5 months, 8 hours and 30 minutes ago you went into cardiac arrest. But who is counting? I certainly am… I miss you every moment of every day. I know you see me down here crying and missing you – and I know that you see that I’m hurt and angry with God for taking you from me. But don’t be scared sweet girl. I still love God – I’m just incredibly angry that he chose to take you away from me. I look at your daddy, brother and sisters and they miss you so much too. But I cannot relate to their grief. I cannot relate to ANYONE’s grief but my own.
Some days I cannot seem to shake the mood my grief puts me in. Yesterday was one of those days.

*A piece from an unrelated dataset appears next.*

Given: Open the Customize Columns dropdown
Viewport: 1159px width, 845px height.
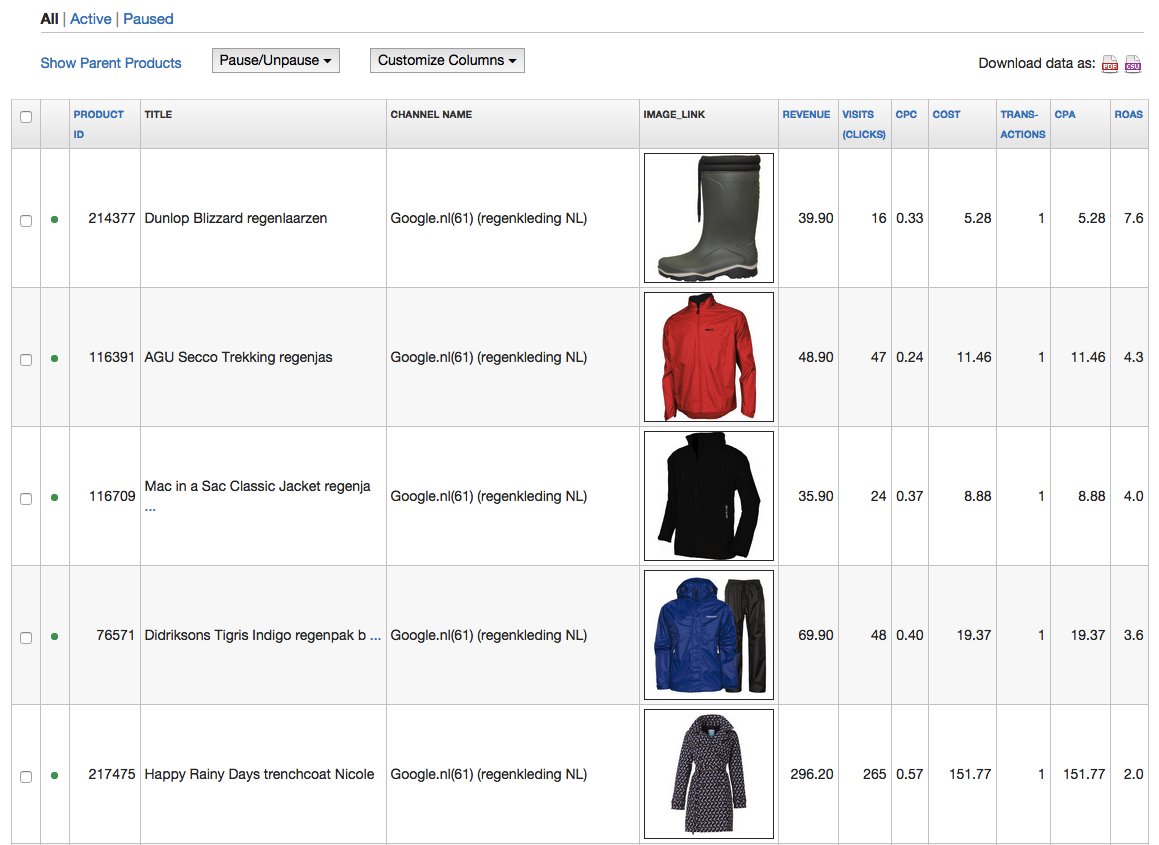Looking at the screenshot, I should [447, 61].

I don’t want to only think of you and be sad, and I’m sure there will be a day that I can get there but I’m not there yet. The day you left was very traumatizing. I play back the events over and over in my head. Even after 5 full months of grief I have not stopped playing the sounds, smells, images out of my head.

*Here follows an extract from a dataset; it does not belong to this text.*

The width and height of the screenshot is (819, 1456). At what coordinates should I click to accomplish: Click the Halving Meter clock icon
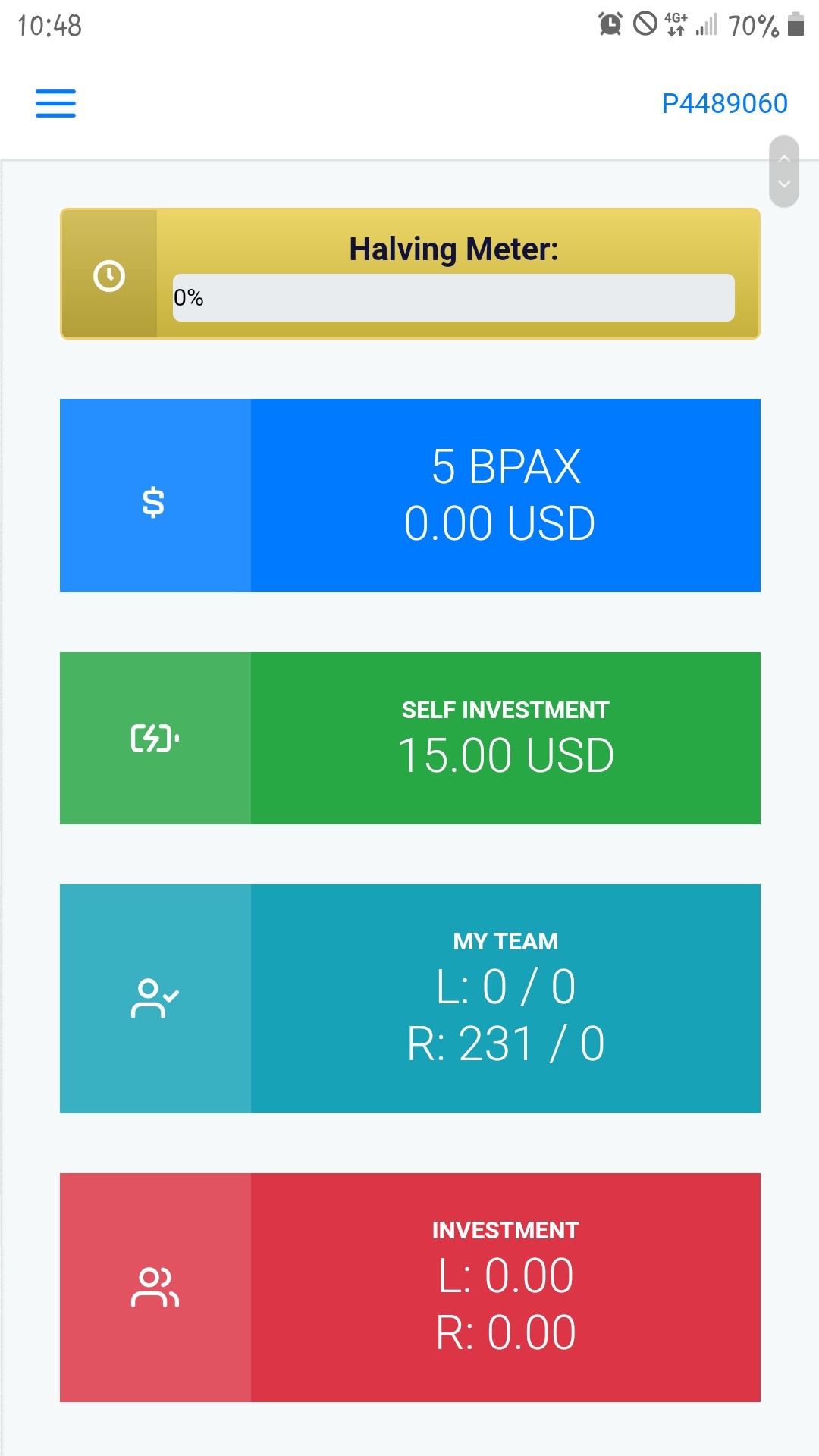(x=109, y=275)
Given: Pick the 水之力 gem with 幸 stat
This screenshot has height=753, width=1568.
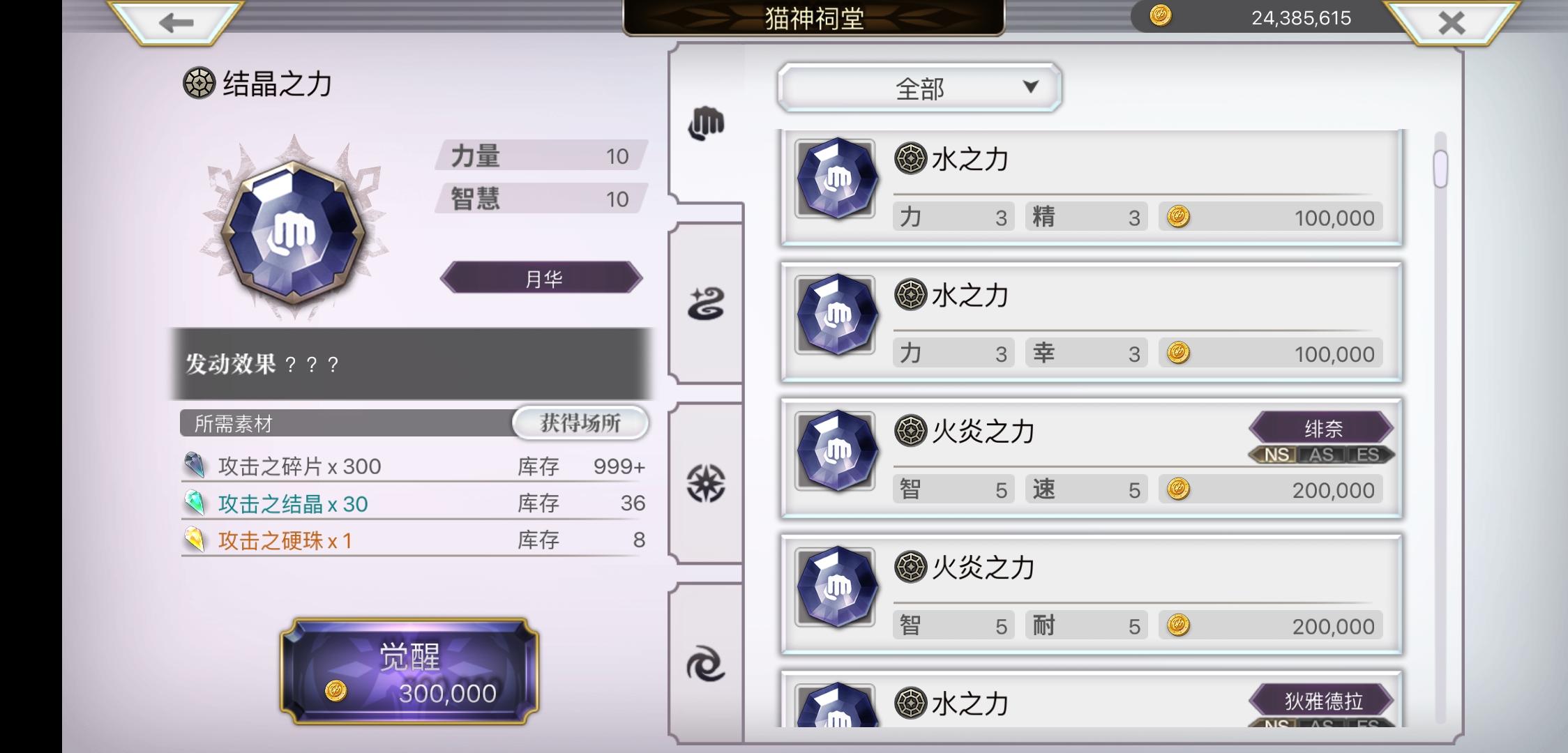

Even more traumatizing is when I close my eyes to remember the weight of your body against mine while we would snuggle on the couch, and to remember your scent and your softness… it is traumatizing because I will never feel this again. It is incredibly heartbreaking to know that the sweet fighter I so much took for granted is no longer here.
My grief is still so fresh, Morgan. It’s more like it happened yesterday than ever before. In fact, I think it’s even more difficult now than ever. When people expect you to be “normal” and to get work done… and to be there for your family and other kids…and to just be “normal”. I’m not normal. I’m far from it. There is no normal. There is nothing normal about losing you and I struggle every day to put the smile on my face, go to work, cook dinner, clean up, be present for your sisters and brother… and be a wife. I wake up each and every day with sadness and go to bed each and every day with even more sadness. It’s debilitating.

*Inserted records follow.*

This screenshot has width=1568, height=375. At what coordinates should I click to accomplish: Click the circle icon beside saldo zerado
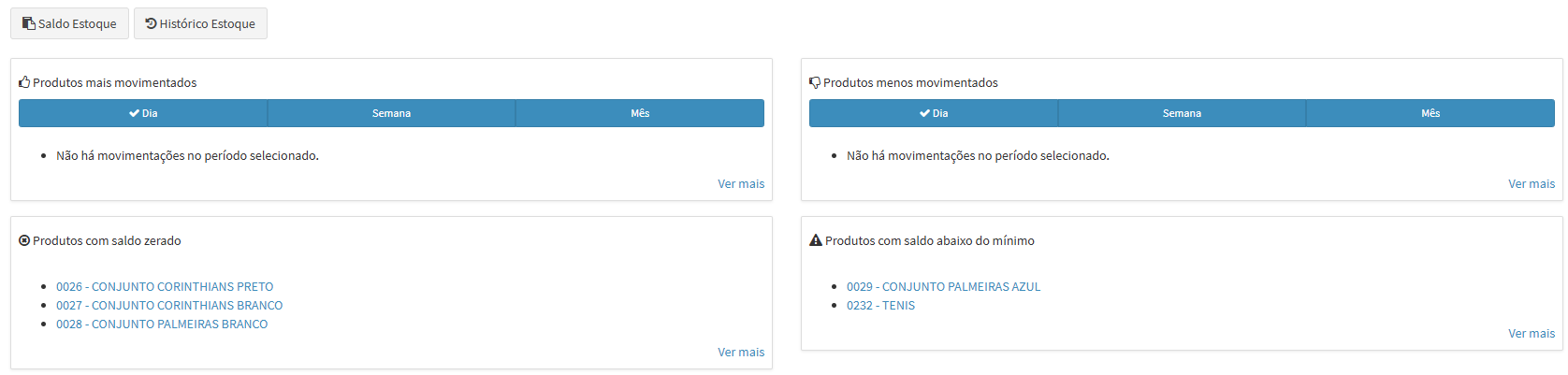click(24, 240)
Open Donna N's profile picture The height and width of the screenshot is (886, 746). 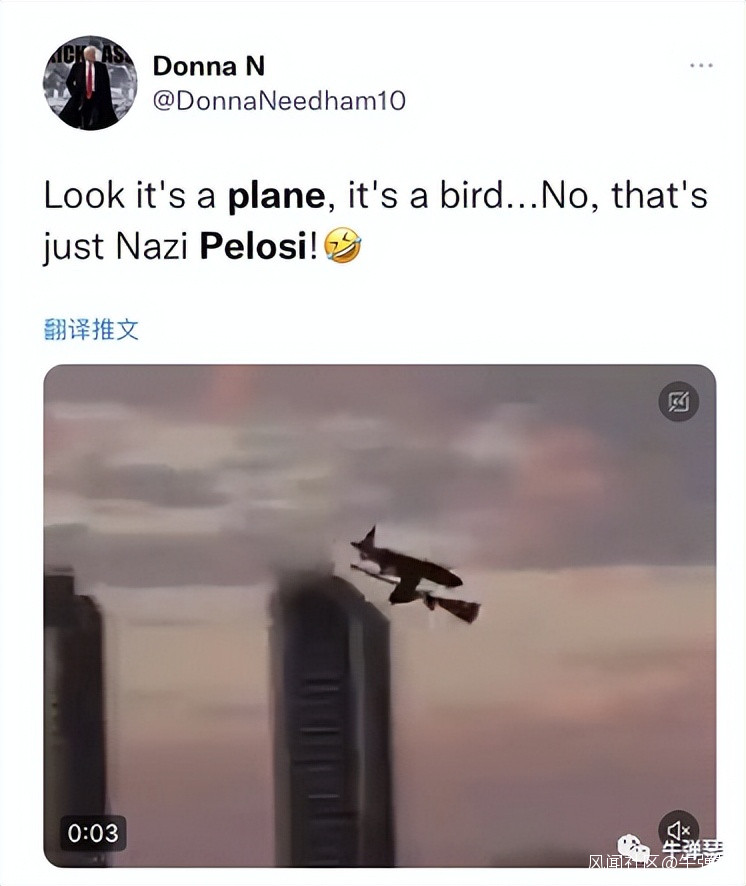click(x=90, y=83)
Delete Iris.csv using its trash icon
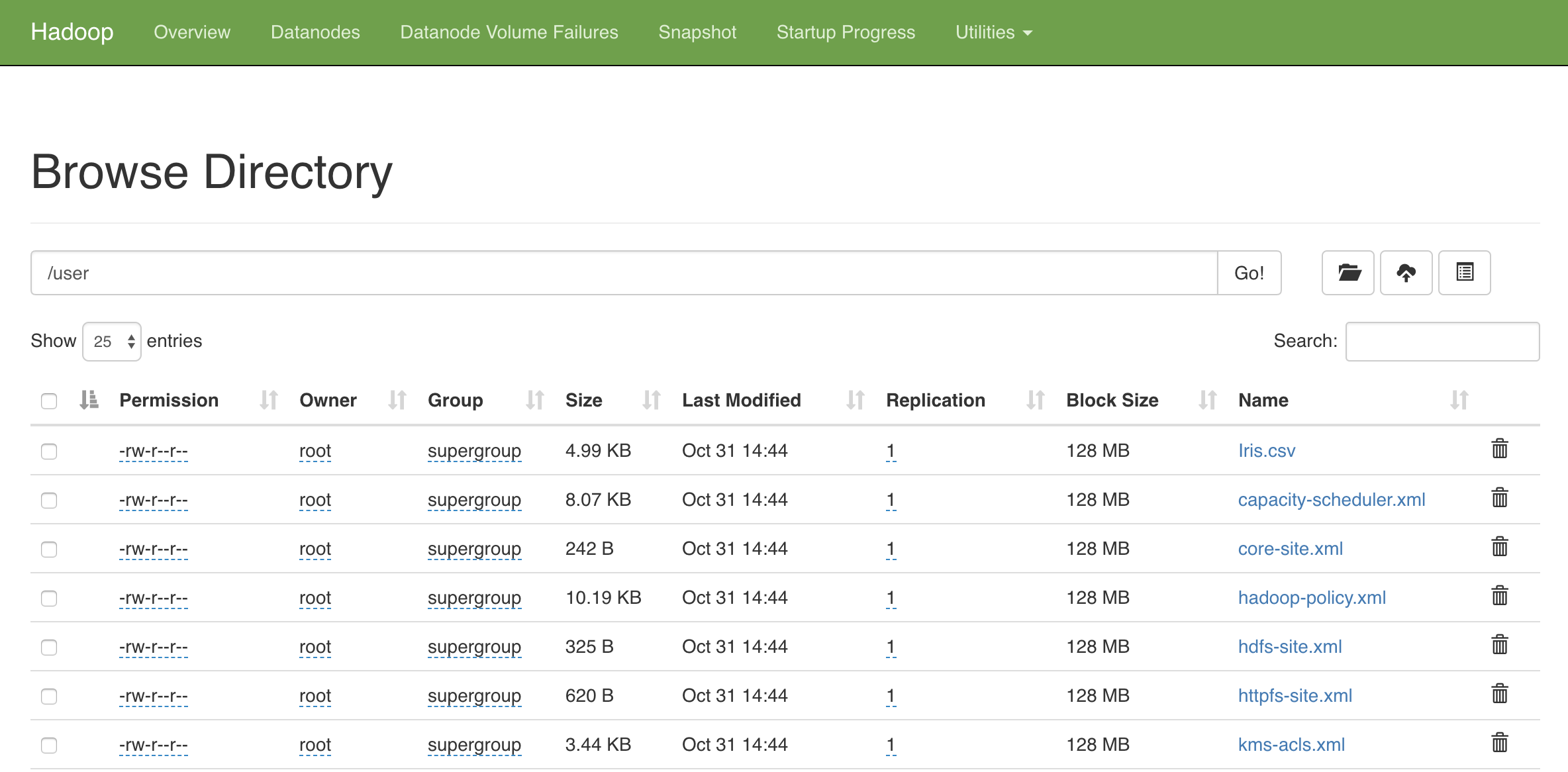The width and height of the screenshot is (1568, 772). tap(1499, 450)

I’ve stopped writing so much. I’m not sure why… probably because I don’t have much energy. It takes quite a bit of energy to put up a front every day. I’ve been putting so much time and energy into trying to get work done with my “day job” that I’m just completely exhausted. I’ve been traveling the last two weeks and, to be honest, the last week has been a struggle to keep up. The first week of travel was fantastic – it was for the foundation and we lobbied to get more funding for CHD research. It felt wonderful being up there with so many who have struggled!
There have been a few days where I’ve just closed my eyes and wished I could be there with you… to get away from the grief…. to get away from the pressures of work that just keep pressing down, harder and harder… to just be there with you and hold you, to smell you and touch you. To feel your breath on the crook of my neck while you sleep. To have a break from everything here that makes me so incredibly sad and helpless. Life is so unbelievably rough, cruel and horrible sometimes, Morgan. Maybe you are the lucky on… maybe God saw this and saw a rough life ahead for you and bestowed his grace upon you because he loved you too much. For that I am grateful. But I’m not grateful for where this leaves me. It leaves me severely depressed, sad and hopeless. I’m a hot mess without you baby girl.